• _Records excerpted from a collection_
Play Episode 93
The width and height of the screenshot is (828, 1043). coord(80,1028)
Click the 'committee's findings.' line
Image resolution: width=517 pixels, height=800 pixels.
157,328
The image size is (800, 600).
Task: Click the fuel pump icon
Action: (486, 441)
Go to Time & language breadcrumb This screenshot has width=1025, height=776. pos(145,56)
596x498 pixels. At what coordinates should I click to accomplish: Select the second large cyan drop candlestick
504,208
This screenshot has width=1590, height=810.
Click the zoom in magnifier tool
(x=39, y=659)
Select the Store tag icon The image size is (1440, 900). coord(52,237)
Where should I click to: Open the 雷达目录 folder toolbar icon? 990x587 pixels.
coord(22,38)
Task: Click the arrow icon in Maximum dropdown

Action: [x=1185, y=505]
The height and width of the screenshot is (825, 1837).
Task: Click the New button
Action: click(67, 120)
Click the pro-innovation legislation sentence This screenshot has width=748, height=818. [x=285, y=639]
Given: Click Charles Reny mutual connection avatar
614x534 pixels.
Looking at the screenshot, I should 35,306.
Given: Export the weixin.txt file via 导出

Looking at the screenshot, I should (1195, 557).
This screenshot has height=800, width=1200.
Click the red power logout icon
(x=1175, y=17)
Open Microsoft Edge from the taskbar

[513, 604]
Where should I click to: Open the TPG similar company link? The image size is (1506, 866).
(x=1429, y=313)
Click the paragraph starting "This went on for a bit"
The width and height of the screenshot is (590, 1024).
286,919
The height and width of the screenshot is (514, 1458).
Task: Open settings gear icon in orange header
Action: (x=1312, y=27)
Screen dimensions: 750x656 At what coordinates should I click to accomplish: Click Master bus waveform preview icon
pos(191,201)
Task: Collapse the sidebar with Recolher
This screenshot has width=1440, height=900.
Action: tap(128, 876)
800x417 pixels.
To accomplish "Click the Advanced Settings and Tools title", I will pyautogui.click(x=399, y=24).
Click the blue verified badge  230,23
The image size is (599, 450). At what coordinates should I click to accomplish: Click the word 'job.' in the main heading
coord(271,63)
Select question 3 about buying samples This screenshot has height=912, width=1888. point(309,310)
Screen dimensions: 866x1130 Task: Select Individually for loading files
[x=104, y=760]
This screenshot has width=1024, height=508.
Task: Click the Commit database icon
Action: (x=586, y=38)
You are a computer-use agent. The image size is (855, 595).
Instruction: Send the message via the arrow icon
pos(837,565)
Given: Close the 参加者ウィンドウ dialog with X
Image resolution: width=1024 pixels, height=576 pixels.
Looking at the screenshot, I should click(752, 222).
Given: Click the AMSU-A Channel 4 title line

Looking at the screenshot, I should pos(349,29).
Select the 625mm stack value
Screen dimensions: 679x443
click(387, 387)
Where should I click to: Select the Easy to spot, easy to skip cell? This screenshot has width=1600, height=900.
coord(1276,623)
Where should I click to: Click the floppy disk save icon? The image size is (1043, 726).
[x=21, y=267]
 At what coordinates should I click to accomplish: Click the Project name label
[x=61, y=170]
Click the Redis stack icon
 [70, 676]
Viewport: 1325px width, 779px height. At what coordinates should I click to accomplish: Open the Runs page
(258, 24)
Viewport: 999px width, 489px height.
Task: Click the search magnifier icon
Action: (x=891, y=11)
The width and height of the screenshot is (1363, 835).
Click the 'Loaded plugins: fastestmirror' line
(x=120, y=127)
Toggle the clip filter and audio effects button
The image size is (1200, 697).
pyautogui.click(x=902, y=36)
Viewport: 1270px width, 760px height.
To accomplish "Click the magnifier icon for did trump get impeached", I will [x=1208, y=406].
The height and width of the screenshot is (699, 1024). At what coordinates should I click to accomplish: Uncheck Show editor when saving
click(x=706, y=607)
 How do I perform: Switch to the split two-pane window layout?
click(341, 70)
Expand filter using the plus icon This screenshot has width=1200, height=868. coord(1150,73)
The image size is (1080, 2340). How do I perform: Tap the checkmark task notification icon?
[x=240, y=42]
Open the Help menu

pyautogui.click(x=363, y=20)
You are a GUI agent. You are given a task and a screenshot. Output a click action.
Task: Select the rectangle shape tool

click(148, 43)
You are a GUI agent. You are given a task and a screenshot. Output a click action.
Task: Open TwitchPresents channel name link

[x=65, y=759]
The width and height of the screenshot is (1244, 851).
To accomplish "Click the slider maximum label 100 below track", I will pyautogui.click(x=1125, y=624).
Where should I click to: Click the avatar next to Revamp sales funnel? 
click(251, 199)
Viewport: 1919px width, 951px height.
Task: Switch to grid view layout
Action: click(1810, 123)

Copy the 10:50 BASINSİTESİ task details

• _Prompt_
Return every line above that contains the word "will".

• _Solution to the exercise_
To accomplish "Click the Advanced Settings and Tools title", I will pyautogui.click(x=399, y=24).
To accomplish "Click the magnifier icon for did trump get impeached", I will [x=1208, y=406].
To accomplish "Click the slider maximum label 100 below track", I will pyautogui.click(x=1125, y=624).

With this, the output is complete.